A proud Saliga says that as a major part of our accessibility
goal, “we are ensuring
that the infrastructures of Unix, Linux and Lotus support
IBM’s accessibility efforts.
The
homogenization of our access to web, whereby the World Wide
Web becomes your web,
also includes our Easy Web technology.”
Easy
Web technology provides a navigation bar with adjustable
features for people who can benefit from a simple clear
interface that displays the basis function of web navigation.
The browser speaks text aloud displaying it in large font
in a display panel. For the navigation
bar, Easy Web allows users to customize fonts and color
contrasts for optimal presentation
of information on the screen.
What other products
does IBM have in its arsenal?
In its
March appearance at the California State University Northridge’s
18th Annual Technology for Persons with Disabilities, IBM
showcased research technologies allowing people to access
information in different ways, including: linguistic analysis
software to assist people with either visual, mobility or
cognitive disabilities. Also shown were products that optimize
keyboard hand position, set accessibility parameters and
adjust for hand tremor movements, and translate head movements
to direct on screen cursor movements.
Aware
that tens of millions of people in the workplace are either
dyslexic, learning disabled or have
other cognitive disabilities, IBM developed technologies
to interpret language and make it easier to learn and to
comprehend.
These
work tools go along with IBM’s worldwide accessibility
effort because they reduce hurdles
to writing, reading and comprehension. They help employees
perform better in their jobs with
increased confidence in their communication.
Enriching
the benefits and availability of computing and information
resources is part of IBM’s larger vision of “On
Demand’ computing,
which is delivered to customers when, where and how they
need it.
Nicholas
M. Donofrio, IBM senior vice president, Technology and Manufacturing,
says, “IBM is committed to making technology even
more natural to use by embedding accessibility features
into our solutions that can easily be activated to support
employees, customers or partners with either temporary or
chronic disabilities.” He sees accessible technology
as a real competitive advantage to government and private
sector employers, stressing, “Accessible technology
provides companies, government and organizations with the
ability to better hire, train
and retain employees; to provide increased customer satisfaction;
and to increase efficiency, effectiveness and productivity
of all employees.”
Accessible
technologies and features are quickly evolving from special
needs to mainstream
usage as more users demand natural, portable and hands-free
usage of IT.
To
achieve worldwide dominance, IBM launched an ambitious,
major international marketing business-to-business campaign.
In talking
to people at IBM, one senses there is an excitement over
the company’s commitment to global accessibility.
Throughout
IBM, employees, as they develop new products or sell existing
ones, are drilled to “think” accessibility.
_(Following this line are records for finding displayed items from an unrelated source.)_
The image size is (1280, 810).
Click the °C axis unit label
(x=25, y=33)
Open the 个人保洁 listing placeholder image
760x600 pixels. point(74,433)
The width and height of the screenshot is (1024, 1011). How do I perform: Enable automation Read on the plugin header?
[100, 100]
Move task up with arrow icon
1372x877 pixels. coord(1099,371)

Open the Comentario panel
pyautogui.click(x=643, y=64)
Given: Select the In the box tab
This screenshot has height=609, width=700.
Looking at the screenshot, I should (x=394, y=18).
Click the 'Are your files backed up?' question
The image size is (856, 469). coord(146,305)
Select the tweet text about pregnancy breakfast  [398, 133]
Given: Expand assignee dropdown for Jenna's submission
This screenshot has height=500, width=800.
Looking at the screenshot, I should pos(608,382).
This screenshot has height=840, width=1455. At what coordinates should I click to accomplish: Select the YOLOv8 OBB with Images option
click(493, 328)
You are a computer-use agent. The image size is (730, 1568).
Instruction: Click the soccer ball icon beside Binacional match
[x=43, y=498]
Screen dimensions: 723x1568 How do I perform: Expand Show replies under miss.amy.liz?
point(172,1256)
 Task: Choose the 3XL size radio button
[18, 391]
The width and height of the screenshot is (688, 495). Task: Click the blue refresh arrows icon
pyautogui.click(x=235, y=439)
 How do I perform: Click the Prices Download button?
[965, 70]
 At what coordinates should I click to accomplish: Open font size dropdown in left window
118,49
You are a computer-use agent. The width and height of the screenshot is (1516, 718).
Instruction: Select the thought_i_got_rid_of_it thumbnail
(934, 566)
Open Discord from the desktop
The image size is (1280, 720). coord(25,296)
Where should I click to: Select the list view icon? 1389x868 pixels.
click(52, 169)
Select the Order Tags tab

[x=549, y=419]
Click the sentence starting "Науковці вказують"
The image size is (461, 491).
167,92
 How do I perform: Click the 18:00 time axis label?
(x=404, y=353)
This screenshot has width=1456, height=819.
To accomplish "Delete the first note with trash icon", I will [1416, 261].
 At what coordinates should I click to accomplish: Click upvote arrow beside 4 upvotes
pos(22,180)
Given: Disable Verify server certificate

Seminars are held with such divisions as the Pervasive Computing
Division to collaborate
on incorporating accessibility solutions into devices to
expand sales.
Additionally,
report cards listing products that are and aren’t
accessible are issued quarterly throughout
IBM. Divisions, whose products are not accessible, are directed
to make them.
There
is an unshakable belief that IBM can make worldwide accessibility
a reality. Being realists,
IBM knows worldwide accessibility will not happen quickly.
Still its efforts can have
the following effects:
• Motivate other computer companies to expand their
accessibility efforts.
• Hasten worldwide business-to-business accessibility
efforts.
• Strengthen the world’s economy as more people
with disabilities are employed.
• IBM becomes the dominant accessibility company worldwide.
• Spur federal agencies to implement Section 508.